A poucos metros do local do confronto – na rua Voluntários da Pátria 128 –, morava o cientista, médico e sanitarista Oswaldo Cruz. Seu trabalho à frente da campanha de vacinação compulsória – extremamente impopular – havia sido utilizado como pretexto pelos golpistas.
O jovem cientista era diretor do Instituto Soroterápico Federal – atual Instituto Oswaldo Cruz –, que ajudou a projetar. Ele havia sido nomeado por Rodrigues Alves para a Diretoria Geral de Saúde Pública, com a missão de combater as três principais doenças que, todo ano, assolavam o Rio de Janeiro: febre amarela, peste bubônica e varíola. A Capital Federal tinha fama de túmulo de estrangeiros, tal a quantidade de vítimas fatais das epidemias. Muitos navios europeus preferiam evitar o porto do Rio, seguindo viagem até Buenos Aires.
Oswaldo Cruz sabia que a febre amarela era transmitida pela picada do mosquito Aedes Aegypti, que depositava larvas em poças de água parada. Ele também sabia que a forma de combater a doença era eliminar esses focos. Assim, enquanto o prefeito Pereira Passos – com sua política de demolições chamada de “bota-abaixo” – reurbanizava a cidade, construindo avenidas e removendo moradias insalubres, Oswaldo Cruz saía em campo com sua equipe de mata-mosquitos. Eles percorriam quintais, jardins, sótãos e porões, aplicando inseticidas. Lacravam caixas-d’água, jogavam petróleo em alagados e removiam os doentes para os hospitais de isolamento.

■ DADOS FORNECIDOS ■
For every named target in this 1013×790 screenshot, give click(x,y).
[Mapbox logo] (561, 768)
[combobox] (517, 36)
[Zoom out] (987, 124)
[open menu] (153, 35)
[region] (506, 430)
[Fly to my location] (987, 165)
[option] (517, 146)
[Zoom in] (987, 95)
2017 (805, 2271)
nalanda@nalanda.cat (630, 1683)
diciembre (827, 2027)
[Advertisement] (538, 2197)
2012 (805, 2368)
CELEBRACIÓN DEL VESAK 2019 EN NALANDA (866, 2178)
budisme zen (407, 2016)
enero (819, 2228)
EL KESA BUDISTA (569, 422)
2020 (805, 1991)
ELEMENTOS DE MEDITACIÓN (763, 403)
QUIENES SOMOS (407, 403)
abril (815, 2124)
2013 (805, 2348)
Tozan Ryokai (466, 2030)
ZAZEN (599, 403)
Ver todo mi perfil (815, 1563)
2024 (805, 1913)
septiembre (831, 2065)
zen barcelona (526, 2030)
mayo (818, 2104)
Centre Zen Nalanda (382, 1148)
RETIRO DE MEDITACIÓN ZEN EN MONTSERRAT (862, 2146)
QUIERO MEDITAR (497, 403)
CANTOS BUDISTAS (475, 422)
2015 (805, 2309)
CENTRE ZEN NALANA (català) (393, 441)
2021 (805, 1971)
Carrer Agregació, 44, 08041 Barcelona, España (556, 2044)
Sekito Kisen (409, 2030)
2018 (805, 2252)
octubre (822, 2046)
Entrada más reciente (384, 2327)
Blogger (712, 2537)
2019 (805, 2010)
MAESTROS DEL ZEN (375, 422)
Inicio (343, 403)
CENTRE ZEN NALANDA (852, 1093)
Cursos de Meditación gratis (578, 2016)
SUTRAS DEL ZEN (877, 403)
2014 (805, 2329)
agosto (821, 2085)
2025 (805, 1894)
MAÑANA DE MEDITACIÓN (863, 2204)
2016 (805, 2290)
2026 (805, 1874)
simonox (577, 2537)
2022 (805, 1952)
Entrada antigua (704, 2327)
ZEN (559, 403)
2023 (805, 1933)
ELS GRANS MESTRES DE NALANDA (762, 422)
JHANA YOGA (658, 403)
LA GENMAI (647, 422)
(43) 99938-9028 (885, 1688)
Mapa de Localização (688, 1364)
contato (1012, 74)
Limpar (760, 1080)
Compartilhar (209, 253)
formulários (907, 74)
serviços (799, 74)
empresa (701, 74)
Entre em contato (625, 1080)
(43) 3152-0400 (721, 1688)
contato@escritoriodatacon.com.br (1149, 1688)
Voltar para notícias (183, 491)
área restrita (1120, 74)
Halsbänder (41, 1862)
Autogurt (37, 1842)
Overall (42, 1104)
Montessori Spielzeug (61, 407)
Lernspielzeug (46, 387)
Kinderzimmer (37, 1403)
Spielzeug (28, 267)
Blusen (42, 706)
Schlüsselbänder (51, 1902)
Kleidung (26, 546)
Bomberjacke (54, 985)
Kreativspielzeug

■ LISTA DE ATIVIDADES ■
- 1) Repita, do texto sobre Oswaldo Cruz, tudo o que vai desde "A poucos metros" até "até Buenos Aires.".
- 2) Segundo o texto sobre Oswaldo Cruz, quais eram as três principais doenças que ele tinha a missão de combater no Rio de Janeiro?
- 3) Retome o texto sobre Oswaldo Cruz a partir do ponto em que ele para.

■ RESPOSTAS DADAS ■
- 1)
A poucos metros do local do confronto – na rua Voluntários da Pátria 128 –, morava o cientista, médico e sanitarista Oswaldo Cruz. Seu trabalho à frente da campanha de vacinação compulsória – extremamente impopular – havia sido utilizado como pretexto pelos golpistas.
O jovem cientista era diretor do Instituto Soroterápico Federal – atual Instituto Oswaldo Cruz –, que ajudou a projetar. Ele havia sido nomeado por Rodrigues Alves para a Diretoria Geral de Saúde Pública, com a missão de combater as três principais doenças que, todo ano, assolavam o Rio de Janeiro: febre amarela, peste bubônica e varíola. A Capital Federal tinha fama de túmulo de estrangeiros, tal a quantidade de vítimas fatais das epidemias. Muitos navios europeus preferiam evitar o porto do Rio, seguindo viagem até Buenos Aires.

- 2) Febre amarela, peste bubônica e varíola.

- 3)
A população, a princípio, achou aquilo curioso. Mas, incitada por senhorios que haviam perdido seus imóveis de aluguel, políticos demagogos e imprensa, iniciou uma série de protestos violentos por toda a cidade, que ficaram conhecidos como A Revolta da Vacina.
O saldo da revolta – que durou dez dias e provocou a decretação do estado de sítio e uma dura repressão – foram mais de 30 mortos, dezenas de feridos, mais de mil presos e quase 500 deportados para o longínquo Acre. Entre os militares revoltosos, que depois foram anistiados, estavam Eurico Gaspar Dutra, presidente da República de 1946 a 1950; João Mendonça de Lima, ministro de Viação no Estado Novo; Júlio Caetano Horta Barbosa, futuro líder da campanha “O petróleo é nosso”; Euclides de Oliveira Figueiredo, pai do futuro presidente general João Baptista Figueiredo (1979-1985) e Dilermando Cândido de Assis, que viria a ser amante da mulher do escritor Euclides da Cunha.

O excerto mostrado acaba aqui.